Start of EXTRACT TO READ

DreamWorks Animation stock rises after ‘Home’ tops box office

Tip (Rihanna) and Oh (Jim Parsons) take to the skies as they embark on an incredible global adventure in "Home."

Tip (Rihanna) and Oh (Jim Parsons) take to the skies as they embark on an incredible global adventure in “Home.”

(DreamWorks Animation / TNS)

It seems like DreamWorks Animation has hit a home run with its latest film, “Home.”

Shares of the studio were up $1.68, or about 7%, to $24.36 in Monday trading, following a robust $54-million opening weekend for the animated film.

It is a much needed boost for the Jeffrey Katzenberg-led studio, which has struggled in the last year with box-office misfires and a recent round of layoffs.

Shares in the company plummeted 40% in 2014 as DreamWorks faced growing competition from rivals. The studio took a $57-million write-down in 2014 for “Mr. Peabody & Sherman” and a $13.5-million charge on its summer movie “Turbo.” The studio also recorded an $87-million write-down for “Rise of the Guardians” in 2012.


But “Home” was the third-largest non-sequel opening for DreamWorks Animation, following 2008’s “Kung Fu Panda” ($60.2 million) and 2009’s “Monsters vs. Aliens” ($59.3 million).

The film, which cost a whopping $130 million to make, follows a teenage girl, Tip, who meets and befriends an alien fugitive, Boov. The two set off on a quest to find Tip’s mother. The film’s voice cast includes Rihanna, Jim Parsons, Jennifer Lopez and Steve Martin.

End of EXTRACT TO READ

Copy out the article about DreamWorks Animation's stock and the opening of "Home" in full, word for word.

Start of SOURCE DATA

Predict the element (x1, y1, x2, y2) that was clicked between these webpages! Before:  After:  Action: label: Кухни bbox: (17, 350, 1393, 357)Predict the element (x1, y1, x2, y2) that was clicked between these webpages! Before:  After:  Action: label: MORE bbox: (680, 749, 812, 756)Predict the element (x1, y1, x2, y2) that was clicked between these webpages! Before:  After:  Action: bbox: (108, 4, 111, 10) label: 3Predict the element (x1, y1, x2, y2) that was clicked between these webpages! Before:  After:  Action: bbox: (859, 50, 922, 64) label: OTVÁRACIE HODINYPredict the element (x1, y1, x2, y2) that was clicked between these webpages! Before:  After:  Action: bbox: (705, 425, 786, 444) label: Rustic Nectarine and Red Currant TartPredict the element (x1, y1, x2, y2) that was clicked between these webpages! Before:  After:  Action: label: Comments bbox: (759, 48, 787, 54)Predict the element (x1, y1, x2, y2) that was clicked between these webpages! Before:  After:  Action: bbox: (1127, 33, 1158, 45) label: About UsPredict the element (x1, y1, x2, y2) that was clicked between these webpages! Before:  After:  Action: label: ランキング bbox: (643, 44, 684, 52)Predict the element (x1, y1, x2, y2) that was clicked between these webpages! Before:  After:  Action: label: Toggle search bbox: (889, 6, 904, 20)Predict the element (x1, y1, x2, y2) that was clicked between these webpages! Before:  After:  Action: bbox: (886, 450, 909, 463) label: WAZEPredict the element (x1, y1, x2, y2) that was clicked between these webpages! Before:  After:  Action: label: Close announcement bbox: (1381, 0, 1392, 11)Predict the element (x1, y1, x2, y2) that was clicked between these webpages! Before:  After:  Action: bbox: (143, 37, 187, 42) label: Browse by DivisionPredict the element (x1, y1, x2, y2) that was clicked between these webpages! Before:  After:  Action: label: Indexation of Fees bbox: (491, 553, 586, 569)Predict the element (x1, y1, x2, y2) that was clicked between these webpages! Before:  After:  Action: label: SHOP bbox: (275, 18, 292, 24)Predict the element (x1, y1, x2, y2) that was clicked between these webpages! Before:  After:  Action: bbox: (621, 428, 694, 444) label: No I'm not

End of SOURCE DATA

-- RESPONSE --
DreamWorks Animation stock rises after ‘Home’ tops box office

Tip (Rihanna) and Oh (Jim Parsons) take to the skies as they embark on an incredible global adventure in "Home."

Tip (Rihanna) and Oh (Jim Parsons) take to the skies as they embark on an incredible global adventure in “Home.”

(DreamWorks Animation / TNS)

It seems like DreamWorks Animation has hit a home run with its latest film, “Home.”

Shares of the studio were up $1.68, or about 7%, to $24.36 in Monday trading, following a robust $54-million opening weekend for the animated film.

It is a much needed boost for the Jeffrey Katzenberg-led studio, which has struggled in the last year with box-office misfires and a recent round of layoffs.

Shares in the company plummeted 40% in 2014 as DreamWorks faced growing competition from rivals. The studio took a $57-million write-down in 2014 for “Mr. Peabody & Sherman” and a $13.5-million charge on its summer movie “Turbo.” The studio also recorded an $87-million write-down for “Rise of the Guardians” in 2012.


But “Home” was the third-largest non-sequel opening for DreamWorks Animation, following 2008’s “Kung Fu Panda” ($60.2 million) and 2009’s “Monsters vs. Aliens” ($59.3 million).

The film, which cost a whopping $130 million to make, follows a teenage girl, Tip, who meets and befriends an alien fugitive, Boov. The two set off on a quest to find Tip’s mother. The film’s voice cast includes Rihanna, Jim Parsons, Jennifer Lopez and Steve Martin.